予算が2,000万円台の場合は、30~40坪程度の完全共有タイプの二世帯住宅を建てることが可能です。価格相場が低い地域であれば、共有スペースの多い部分共有タイプも視野に入れることができます。部分共有タイプの二世帯住宅にする場合は、独立スペースを厳選し、設備のコストを抑えた仕様にするとよいでしょう。

 

予算3,000万円台の二世帯住宅とは?

予算が3,000万円台であれば、40~50坪で、部分共有型タイプの二世帯住宅を計画できます。玄関は共有でも水回りの設備は別々にするなど、共有スペースを少なめにしてプライバシーや生活時間帯の違いに配慮した間取りをつくることができます。

1階を親世帯、2階を子世帯として各階にLDK(リビング・ダイニング・キッチン)と水回りの設備をつけた場合、2~3部屋の居室を設けられるでしょう。

 

予算4,000万円台の二世帯住宅とは?

予算が4,000万円台であれば、50~60坪で完全分離タイプの二世帯住宅を視野に入れられます。各世帯とも、上下2階のメゾネットタイプも可能です。ある程度予算に余裕があれば、親世帯と子世帯で内装や設備のデザインを好みに応じて選択することもできるでしょう。

また、予算があってもあえて完全同居タイプや部分同居タイプを選び、広い居住空間やグレードの高い設備を共有するのもよいでしょう。

 

二世帯住宅にするメリット

二世帯住宅にすると、建築費用や日々の生活費、税制面でもメリットがあります。

 

2世帯で協力してローンが組める

二世帯住宅にすると、住宅ローンを組む際に2世帯で協力することができます。

二世帯住宅の住宅ローンの組み方には親子世帯の収入を合算するタイプ、親世帯が返済能力を失った時点で子世帯に残債ローンを受け渡すタイプ、それぞれが同時期に別契約でローンを組むタイプなどがあります。

 

土地ありの場合は住宅購入価格だけで済む

親世帯が所有する土地に二世帯住宅を建てる場合は、 土地の購入や取得にかかる費用が不要で、住宅購入価格だけで建てられます。または、実家のリフォーム費用のみで済ませることも可能です。

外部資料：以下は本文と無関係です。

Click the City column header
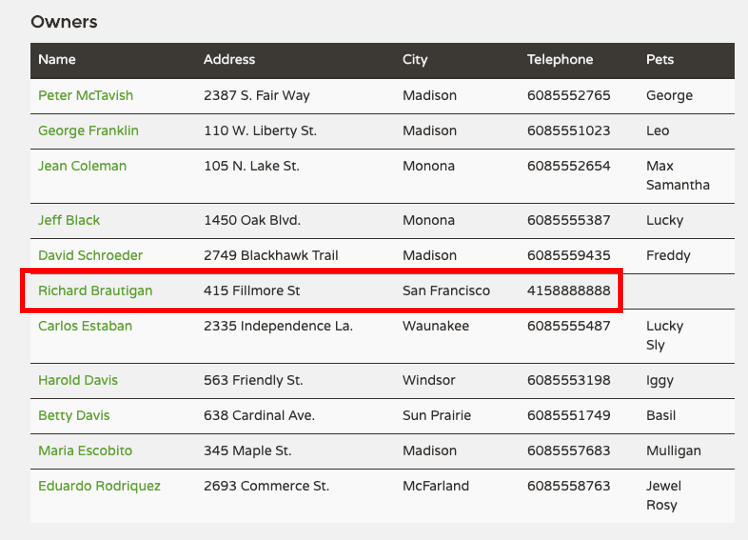 coord(414,60)
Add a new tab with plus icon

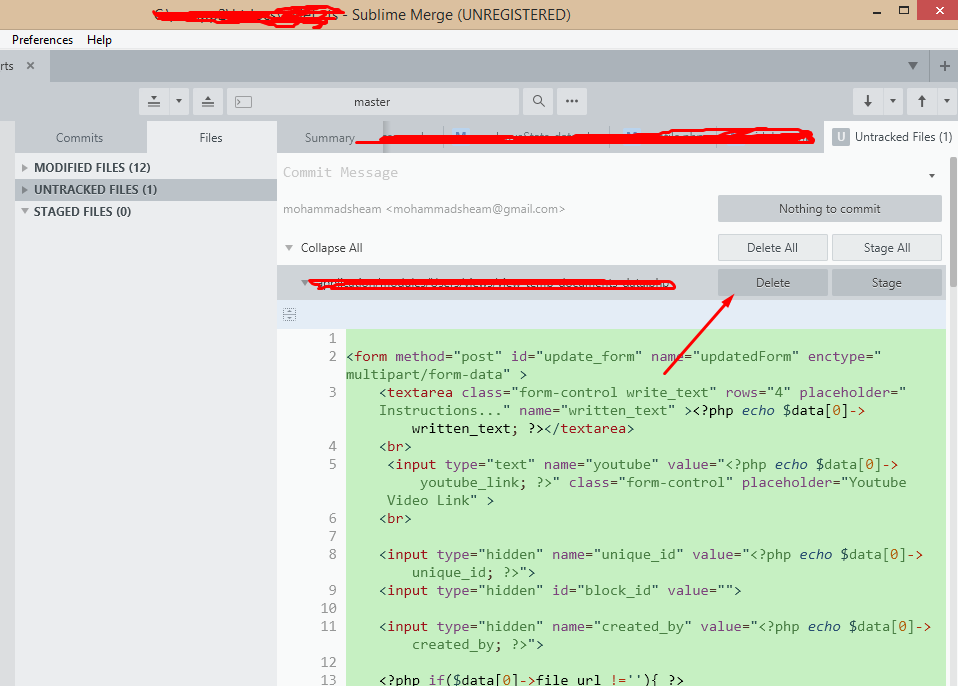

いずれも、土地なしの場合より費用をかけずに二世帯住宅に住めるようになります。

 

光熱費などのランニングコストも補完しあえる

完全同居タイプや共有スペース多めの部分共有タイプであれば、 リビングやキッチンの光熱費などを世帯ごとに支払うよりも安く抑えて補完し合うことができます。

 

相続税が減税される可能性がある

二世帯住宅にすると親世帯が亡くなった後、「小規模宅地等の特例」制度によって、相続する土地の評価額が最大80%減額される可能性があります。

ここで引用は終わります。